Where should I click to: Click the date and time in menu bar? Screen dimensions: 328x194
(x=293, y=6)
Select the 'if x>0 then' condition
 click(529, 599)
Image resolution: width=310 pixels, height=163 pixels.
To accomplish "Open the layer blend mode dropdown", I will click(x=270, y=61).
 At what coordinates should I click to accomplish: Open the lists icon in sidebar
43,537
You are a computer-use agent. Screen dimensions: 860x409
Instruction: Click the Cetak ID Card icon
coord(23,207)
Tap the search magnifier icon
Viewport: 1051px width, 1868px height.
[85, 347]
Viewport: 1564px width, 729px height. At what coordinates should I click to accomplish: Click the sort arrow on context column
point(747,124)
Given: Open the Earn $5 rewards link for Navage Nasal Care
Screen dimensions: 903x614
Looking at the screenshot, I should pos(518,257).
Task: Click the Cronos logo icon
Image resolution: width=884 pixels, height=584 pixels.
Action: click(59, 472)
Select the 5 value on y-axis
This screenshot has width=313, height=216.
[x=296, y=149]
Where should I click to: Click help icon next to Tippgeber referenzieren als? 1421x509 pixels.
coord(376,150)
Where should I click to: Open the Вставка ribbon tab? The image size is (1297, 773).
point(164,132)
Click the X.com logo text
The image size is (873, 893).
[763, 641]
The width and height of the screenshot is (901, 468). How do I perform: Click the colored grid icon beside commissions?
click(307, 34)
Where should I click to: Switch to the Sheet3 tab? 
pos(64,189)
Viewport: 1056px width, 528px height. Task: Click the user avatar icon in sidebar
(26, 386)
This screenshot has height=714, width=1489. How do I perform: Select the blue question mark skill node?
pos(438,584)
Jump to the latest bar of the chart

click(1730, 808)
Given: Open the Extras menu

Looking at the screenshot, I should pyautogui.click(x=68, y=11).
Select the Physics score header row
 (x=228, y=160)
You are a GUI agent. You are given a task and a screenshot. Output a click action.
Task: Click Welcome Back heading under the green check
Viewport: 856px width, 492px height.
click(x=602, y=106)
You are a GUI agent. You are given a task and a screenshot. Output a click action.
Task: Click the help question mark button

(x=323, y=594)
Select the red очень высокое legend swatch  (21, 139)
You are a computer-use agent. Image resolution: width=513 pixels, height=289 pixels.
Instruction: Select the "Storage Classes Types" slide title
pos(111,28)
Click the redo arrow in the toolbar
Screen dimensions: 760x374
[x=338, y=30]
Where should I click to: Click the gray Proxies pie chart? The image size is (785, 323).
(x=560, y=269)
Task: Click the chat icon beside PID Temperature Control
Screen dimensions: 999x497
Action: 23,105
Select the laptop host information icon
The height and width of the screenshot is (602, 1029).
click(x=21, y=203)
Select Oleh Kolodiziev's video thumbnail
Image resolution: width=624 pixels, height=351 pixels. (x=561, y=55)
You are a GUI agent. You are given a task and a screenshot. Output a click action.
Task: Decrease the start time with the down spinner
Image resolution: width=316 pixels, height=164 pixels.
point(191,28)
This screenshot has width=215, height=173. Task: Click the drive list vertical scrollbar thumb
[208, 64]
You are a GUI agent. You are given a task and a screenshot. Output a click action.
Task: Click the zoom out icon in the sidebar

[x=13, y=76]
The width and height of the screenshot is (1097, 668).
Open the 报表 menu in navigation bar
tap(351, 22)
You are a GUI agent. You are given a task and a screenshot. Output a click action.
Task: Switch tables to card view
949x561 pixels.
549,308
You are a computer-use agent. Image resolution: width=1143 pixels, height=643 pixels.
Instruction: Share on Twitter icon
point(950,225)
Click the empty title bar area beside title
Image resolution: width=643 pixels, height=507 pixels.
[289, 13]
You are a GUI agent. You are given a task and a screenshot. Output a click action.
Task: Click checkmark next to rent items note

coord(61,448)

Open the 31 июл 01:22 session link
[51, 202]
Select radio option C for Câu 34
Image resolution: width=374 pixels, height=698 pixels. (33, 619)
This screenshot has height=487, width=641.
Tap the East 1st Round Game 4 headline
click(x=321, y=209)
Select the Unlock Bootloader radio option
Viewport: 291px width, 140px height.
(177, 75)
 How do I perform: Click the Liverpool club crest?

## Exercise
Swap "Where should I click to" for "Which spot should I click to" in the part of the data that opens with the first line and closes with the line containing "click(1730, 808)", both included, and give that part again with nothing else changed.

## Exercise answer
Which spot should I click to: Click the date and time in menu bar? Screen dimensions: 328x194
(x=293, y=6)
Select the 'if x>0 then' condition
 click(529, 599)
Image resolution: width=310 pixels, height=163 pixels.
To accomplish "Open the layer blend mode dropdown", I will click(x=270, y=61).
 At what coordinates should I click to accomplish: Open the lists icon in sidebar
43,537
You are a computer-use agent. Screen dimensions: 860x409
Instruction: Click the Cetak ID Card icon
coord(23,207)
Tap the search magnifier icon
Viewport: 1051px width, 1868px height.
[85, 347]
Viewport: 1564px width, 729px height. At what coordinates should I click to accomplish: Click the sort arrow on context column
point(747,124)
Given: Open the Earn $5 rewards link for Navage Nasal Care
Screen dimensions: 903x614
Looking at the screenshot, I should pos(518,257).
Task: Click the Cronos logo icon
Image resolution: width=884 pixels, height=584 pixels.
Action: click(59, 472)
Select the 5 value on y-axis
This screenshot has width=313, height=216.
[x=296, y=149]
Which spot should I click to: Click help icon next to Tippgeber referenzieren als? 1421x509 pixels.
coord(376,150)
Which spot should I click to: Open the Вставка ribbon tab? The image size is (1297, 773).
point(164,132)
Click the X.com logo text
The image size is (873, 893).
[763, 641]
The width and height of the screenshot is (901, 468). How do I perform: Click the colored grid icon beside commissions?
click(307, 34)
Which spot should I click to: Switch to the Sheet3 tab? 
pos(64,189)
Viewport: 1056px width, 528px height. Task: Click the user avatar icon in sidebar
(26, 386)
This screenshot has height=714, width=1489. How do I perform: Select the blue question mark skill node?
pos(438,584)
Jump to the latest bar of the chart

click(1730, 808)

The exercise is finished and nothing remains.